── DATA RECORDS

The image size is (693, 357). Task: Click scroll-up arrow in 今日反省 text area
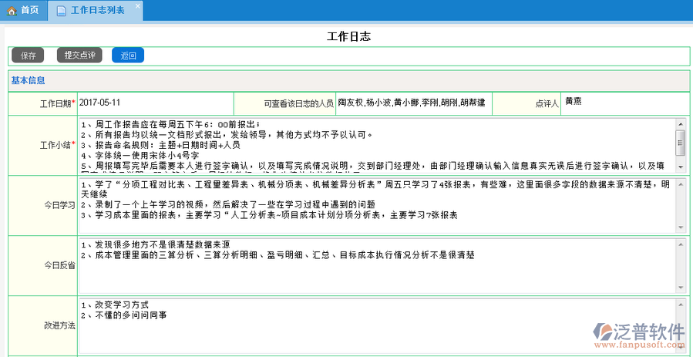680,242
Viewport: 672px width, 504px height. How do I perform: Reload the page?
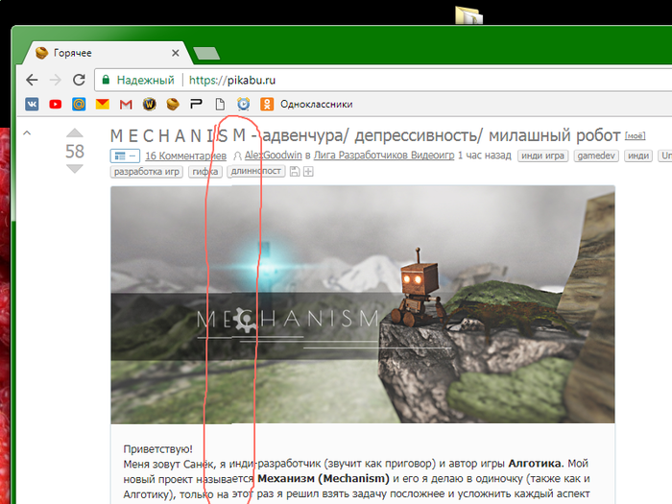click(79, 80)
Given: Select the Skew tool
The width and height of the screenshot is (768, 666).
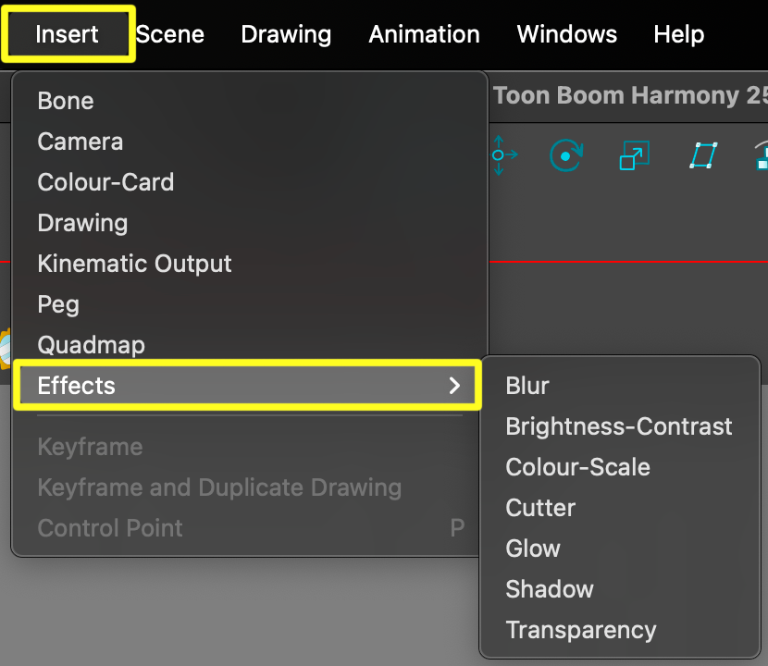Looking at the screenshot, I should pos(703,155).
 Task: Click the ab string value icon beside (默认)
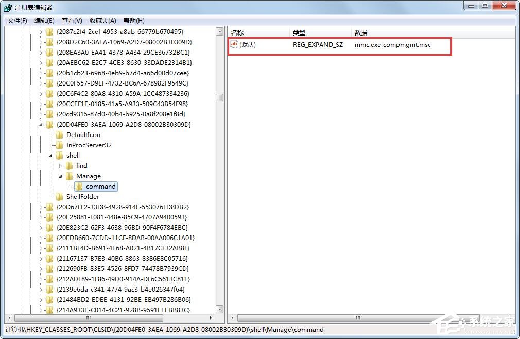click(x=234, y=45)
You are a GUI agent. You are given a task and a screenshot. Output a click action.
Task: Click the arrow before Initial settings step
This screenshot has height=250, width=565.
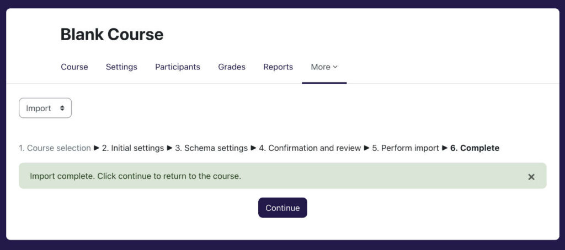coord(97,148)
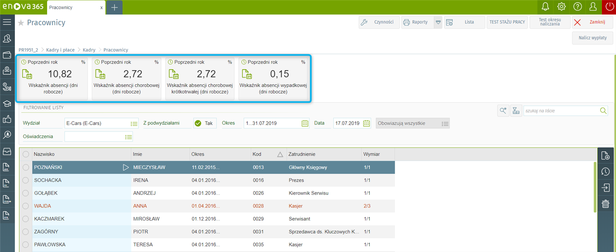616x252 pixels.
Task: Open a new tab with plus button
Action: tap(114, 7)
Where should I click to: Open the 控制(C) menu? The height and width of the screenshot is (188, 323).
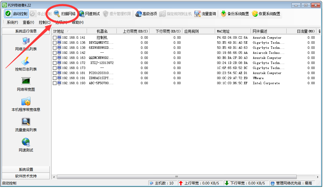[x=44, y=22]
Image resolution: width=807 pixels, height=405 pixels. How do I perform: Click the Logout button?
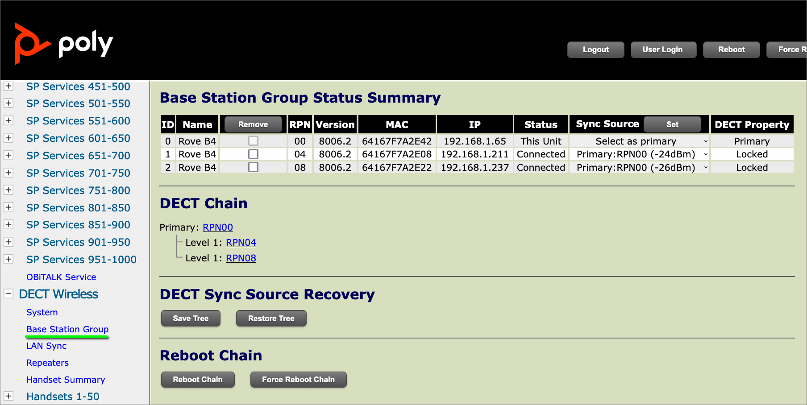click(595, 50)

────

**WHAT THE TASK REQUIRES:**
Leave out the pictures and repeat the remaining data exactly.

**WRITTEN RESPONSE:**
The image size is (693, 357). Task: Click scroll-up arrow in 今日反省 text area
680,242
Viewport: 672px width, 504px height. How do I perform: Reload the page?
click(79, 80)
Given: Select the Skew tool
The width and height of the screenshot is (768, 666).
Looking at the screenshot, I should pos(703,155).
 Task: Click the ab string value icon beside (默认)
click(x=234, y=45)
You are a GUI agent. You are given a task and a screenshot. Output a click action.
Task: Click the arrow before Initial settings step
This screenshot has height=250, width=565.
coord(97,148)
616x252 pixels.
Task: Open a new tab with plus button
Action: tap(114, 7)
Where should I click to: Open the 控制(C) menu? The height and width of the screenshot is (188, 323).
[x=44, y=22]
Image resolution: width=807 pixels, height=405 pixels. How do I perform: Click the Logout button?
click(595, 50)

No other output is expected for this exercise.